───── Provided passage ─────

VARXfit <- sparseVARX(Y=Y, X=X)
par(mfrow=c(1, 2))
LhatVARX <- lagmatrix(fit=VARXfit, model="VARX", returnplot=T)
VARMA models generalized VAR models and often allow for more parsimonious representations of the data generating process. To estimate a VARMA model to a multivariate time series data set, use the function sparseVARMA
. Now lag matrices are obtained for the autoregressive (AR) coefficients and the moving average (MAs) coefficients.
VARMAfit <- sparseVARMA(Y=Y)
par(mfrow=c(1, 2))
LhatVARMA <- lagmatrix(fit=VARMAfit, model="VARMA", returnplot=T)
To obtain forecasts from the estimated models, you can use the directforecast
function. The default forecast horizon (argument h
) is set to one such that one-step ahead forecasts are obtained, but you can specify your desired forecast horizon. Finally, we compare the forecast accuracy of the different models by comparing their forecasts to the actual time series values. In this example, the VARMA model has the best forecast performance (i.e., lowest mean squared prediction error). This is no surprise as the multivariate time series Y was generated from a VARMA model.
VARf <- directforecast(VARHLag, model="VAR") # default is h=1
VARXf <- directforecast(VARXfit, model="VARX")
VARMAf <- directforecast(VARMAfit, model="VARMA")

───── Supplied data ─────

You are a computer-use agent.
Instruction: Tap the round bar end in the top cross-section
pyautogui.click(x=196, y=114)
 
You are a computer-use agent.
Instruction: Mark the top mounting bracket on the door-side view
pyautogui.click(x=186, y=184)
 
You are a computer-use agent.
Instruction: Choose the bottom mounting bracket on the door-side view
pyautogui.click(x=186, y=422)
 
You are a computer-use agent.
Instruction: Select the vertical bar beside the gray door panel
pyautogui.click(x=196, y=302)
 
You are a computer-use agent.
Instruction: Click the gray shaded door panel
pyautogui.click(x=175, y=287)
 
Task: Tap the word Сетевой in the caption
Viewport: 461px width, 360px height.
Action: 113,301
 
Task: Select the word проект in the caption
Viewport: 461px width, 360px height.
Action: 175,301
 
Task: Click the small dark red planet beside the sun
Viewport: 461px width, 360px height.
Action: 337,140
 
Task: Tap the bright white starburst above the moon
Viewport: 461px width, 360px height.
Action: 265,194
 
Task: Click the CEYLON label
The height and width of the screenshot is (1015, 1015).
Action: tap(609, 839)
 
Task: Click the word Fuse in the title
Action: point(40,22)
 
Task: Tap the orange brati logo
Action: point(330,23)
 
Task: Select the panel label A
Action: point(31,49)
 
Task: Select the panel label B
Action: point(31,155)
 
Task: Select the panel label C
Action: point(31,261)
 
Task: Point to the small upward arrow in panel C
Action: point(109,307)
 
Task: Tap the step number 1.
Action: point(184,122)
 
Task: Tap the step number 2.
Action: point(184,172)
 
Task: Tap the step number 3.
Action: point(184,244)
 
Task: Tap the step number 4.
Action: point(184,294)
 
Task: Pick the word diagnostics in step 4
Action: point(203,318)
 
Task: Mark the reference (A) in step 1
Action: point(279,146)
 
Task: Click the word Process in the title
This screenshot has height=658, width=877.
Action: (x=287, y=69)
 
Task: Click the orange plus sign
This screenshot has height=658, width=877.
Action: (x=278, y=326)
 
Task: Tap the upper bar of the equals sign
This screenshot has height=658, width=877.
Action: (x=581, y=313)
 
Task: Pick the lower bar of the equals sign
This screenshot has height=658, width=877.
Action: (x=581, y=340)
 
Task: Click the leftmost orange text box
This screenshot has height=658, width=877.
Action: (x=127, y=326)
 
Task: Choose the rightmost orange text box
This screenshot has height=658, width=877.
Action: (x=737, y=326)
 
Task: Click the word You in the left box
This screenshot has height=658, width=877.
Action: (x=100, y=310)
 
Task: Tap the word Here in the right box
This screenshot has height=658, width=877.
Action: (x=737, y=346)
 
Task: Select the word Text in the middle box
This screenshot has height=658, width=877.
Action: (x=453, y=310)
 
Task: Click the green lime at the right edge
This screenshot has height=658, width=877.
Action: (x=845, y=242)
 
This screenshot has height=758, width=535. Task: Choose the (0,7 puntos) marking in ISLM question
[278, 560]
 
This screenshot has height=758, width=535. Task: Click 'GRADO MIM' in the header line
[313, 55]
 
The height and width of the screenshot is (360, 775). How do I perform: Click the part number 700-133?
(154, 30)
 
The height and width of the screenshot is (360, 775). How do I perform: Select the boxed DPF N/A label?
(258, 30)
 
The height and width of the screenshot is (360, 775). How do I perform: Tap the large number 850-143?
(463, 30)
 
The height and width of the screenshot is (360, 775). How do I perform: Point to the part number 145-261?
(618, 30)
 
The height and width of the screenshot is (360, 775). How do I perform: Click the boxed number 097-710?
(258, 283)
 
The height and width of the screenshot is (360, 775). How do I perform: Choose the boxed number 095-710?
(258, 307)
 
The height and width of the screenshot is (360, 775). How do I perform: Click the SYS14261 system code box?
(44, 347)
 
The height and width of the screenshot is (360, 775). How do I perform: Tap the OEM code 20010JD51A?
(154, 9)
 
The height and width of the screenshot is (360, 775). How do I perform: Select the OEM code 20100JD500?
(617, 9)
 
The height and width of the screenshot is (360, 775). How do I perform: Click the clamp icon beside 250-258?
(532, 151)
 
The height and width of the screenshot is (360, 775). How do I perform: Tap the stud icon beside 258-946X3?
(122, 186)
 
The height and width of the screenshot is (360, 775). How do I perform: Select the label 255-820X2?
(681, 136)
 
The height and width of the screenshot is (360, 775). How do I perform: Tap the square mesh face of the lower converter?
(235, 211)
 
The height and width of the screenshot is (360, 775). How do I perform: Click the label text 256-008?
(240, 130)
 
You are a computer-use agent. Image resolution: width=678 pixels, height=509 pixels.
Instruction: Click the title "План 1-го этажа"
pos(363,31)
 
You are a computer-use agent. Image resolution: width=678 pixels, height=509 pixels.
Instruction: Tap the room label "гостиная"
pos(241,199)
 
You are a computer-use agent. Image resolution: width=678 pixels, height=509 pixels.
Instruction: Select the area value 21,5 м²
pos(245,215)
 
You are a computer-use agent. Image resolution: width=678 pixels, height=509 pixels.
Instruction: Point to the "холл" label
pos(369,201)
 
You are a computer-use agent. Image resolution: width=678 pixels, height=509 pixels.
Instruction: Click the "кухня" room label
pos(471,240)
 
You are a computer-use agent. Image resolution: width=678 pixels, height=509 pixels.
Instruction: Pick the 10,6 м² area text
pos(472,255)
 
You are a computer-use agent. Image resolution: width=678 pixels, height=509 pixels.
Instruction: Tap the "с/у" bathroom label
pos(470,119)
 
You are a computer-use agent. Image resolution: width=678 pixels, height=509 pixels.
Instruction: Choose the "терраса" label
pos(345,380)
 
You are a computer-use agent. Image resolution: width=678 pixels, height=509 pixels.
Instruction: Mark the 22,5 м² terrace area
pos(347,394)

─────

Task brief>
From the passage above on fitting and forecasting VARX and VARMA models, extract the part from "To obtain forecasts" up to and including "a VARMA model.", keeping it unchanged.

Output>
To obtain forecasts from the estimated models, you can use the directforecast
function. The default forecast horizon (argument h
) is set to one such that one-step ahead forecasts are obtained, but you can specify your desired forecast horizon. Finally, we compare the forecast accuracy of the different models by comparing their forecasts to the actual time series values. In this example, the VARMA model has the best forecast performance (i.e., lowest mean squared prediction error). This is no surprise as the multivariate time series Y was generated from a VARMA model.